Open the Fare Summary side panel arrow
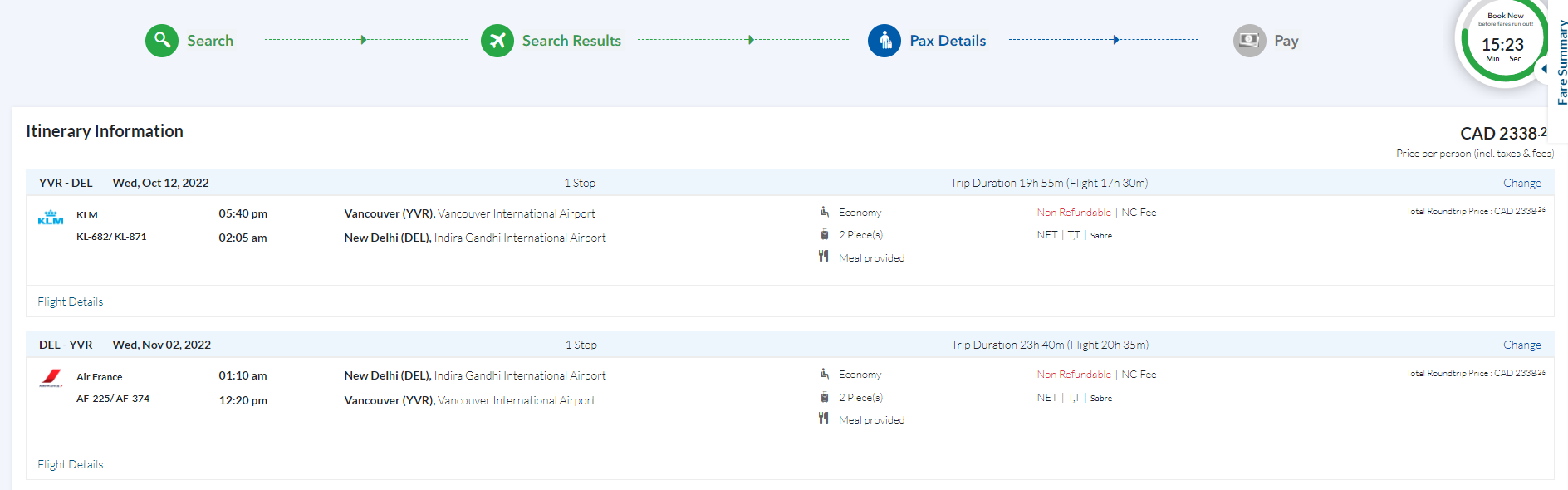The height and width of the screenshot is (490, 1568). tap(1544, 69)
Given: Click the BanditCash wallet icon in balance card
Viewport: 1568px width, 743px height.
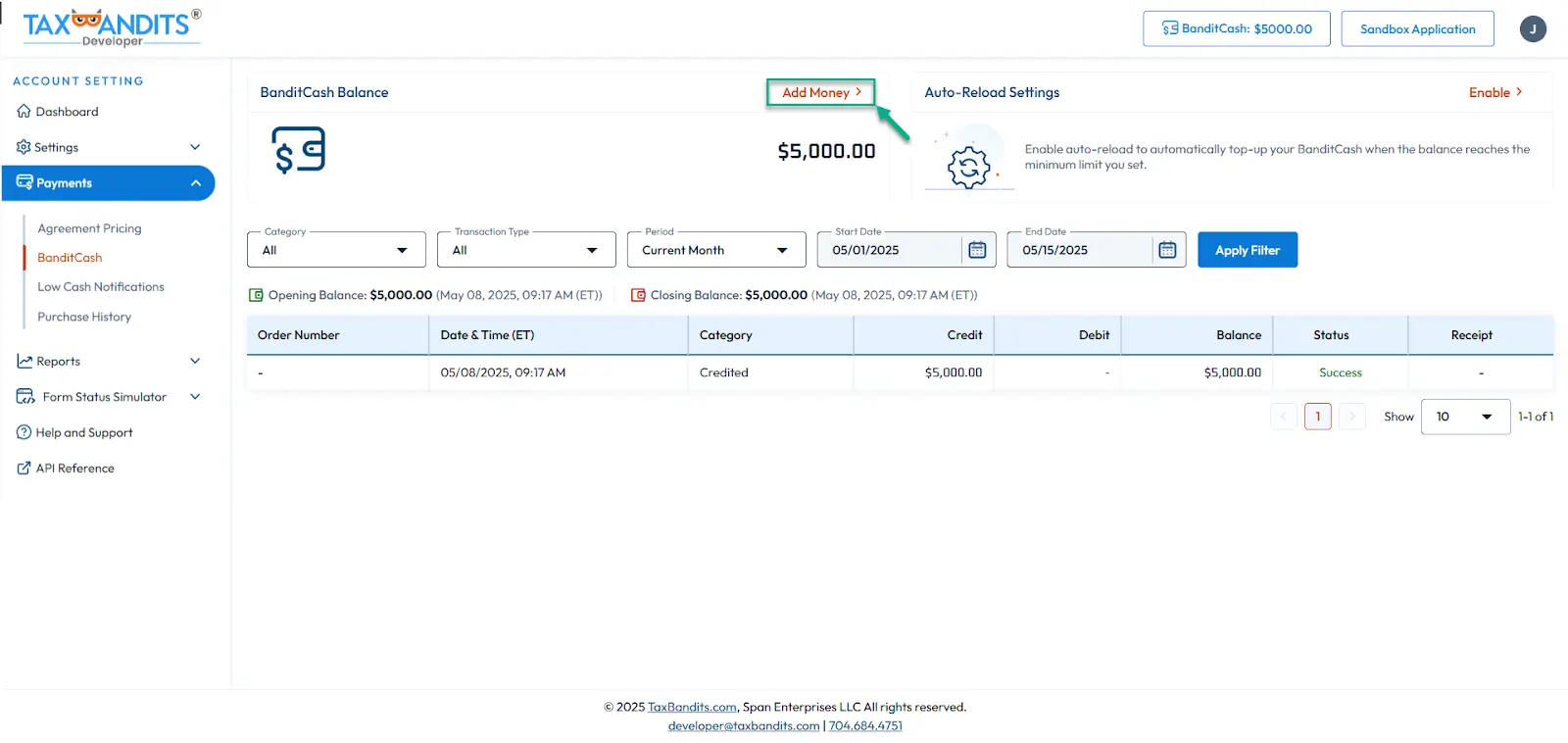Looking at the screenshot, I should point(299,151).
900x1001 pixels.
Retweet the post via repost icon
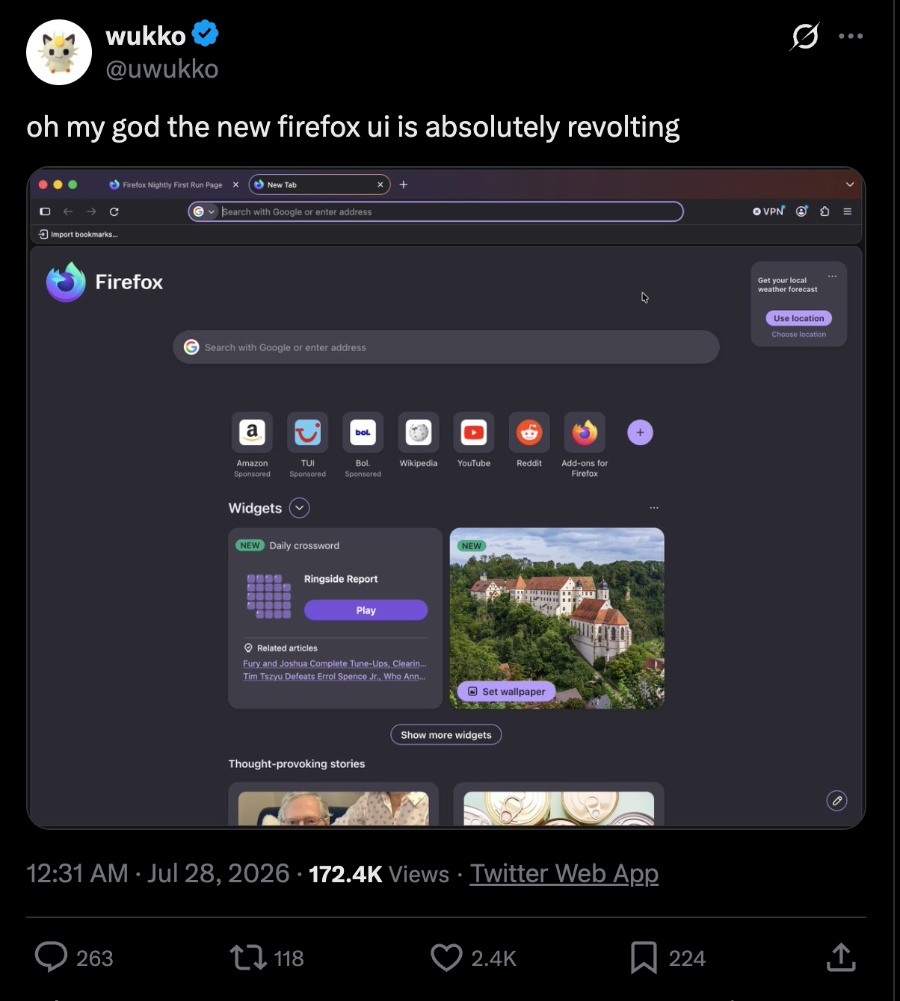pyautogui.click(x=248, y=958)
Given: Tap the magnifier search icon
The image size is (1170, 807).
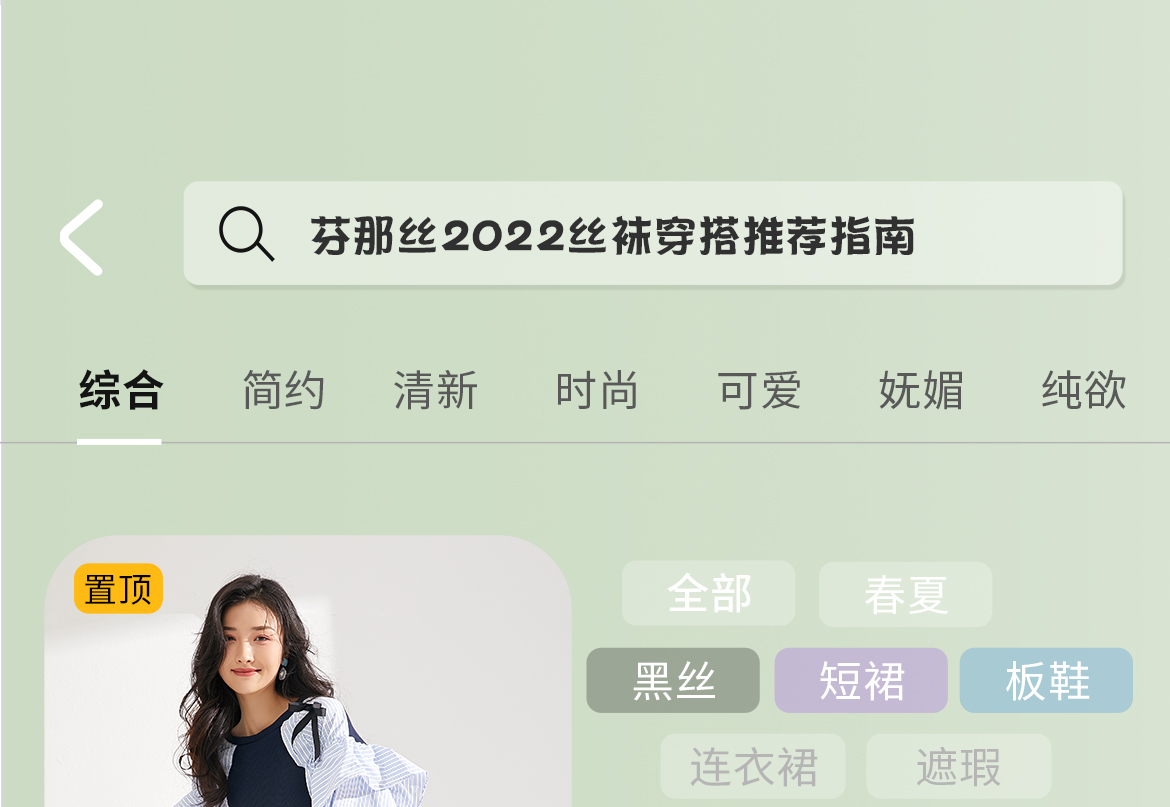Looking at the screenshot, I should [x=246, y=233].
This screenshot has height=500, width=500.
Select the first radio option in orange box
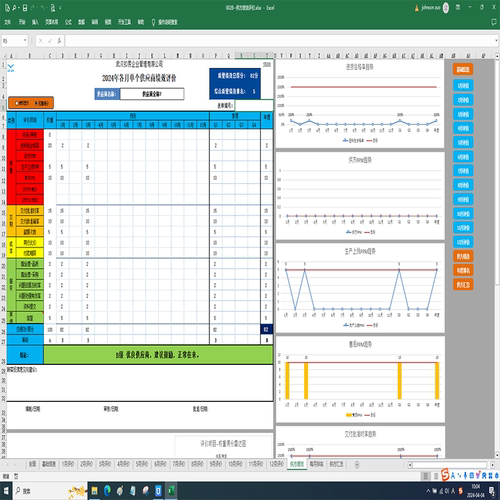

:::

* **Task statement**
Set down all of the entries exactly. Leave the pictures out.

* **Output**
Open the Fare Summary side panel arrow
The height and width of the screenshot is (490, 1568). tap(1544, 69)
Given: Click the BanditCash wallet icon in balance card
Viewport: 1568px width, 743px height.
Looking at the screenshot, I should point(299,151).
900x1001 pixels.
Retweet the post via repost icon
pyautogui.click(x=248, y=958)
Given: Tap the magnifier search icon
The image size is (1170, 807).
Looking at the screenshot, I should [x=246, y=233].
This screenshot has height=500, width=500.
Select the first radio option in orange box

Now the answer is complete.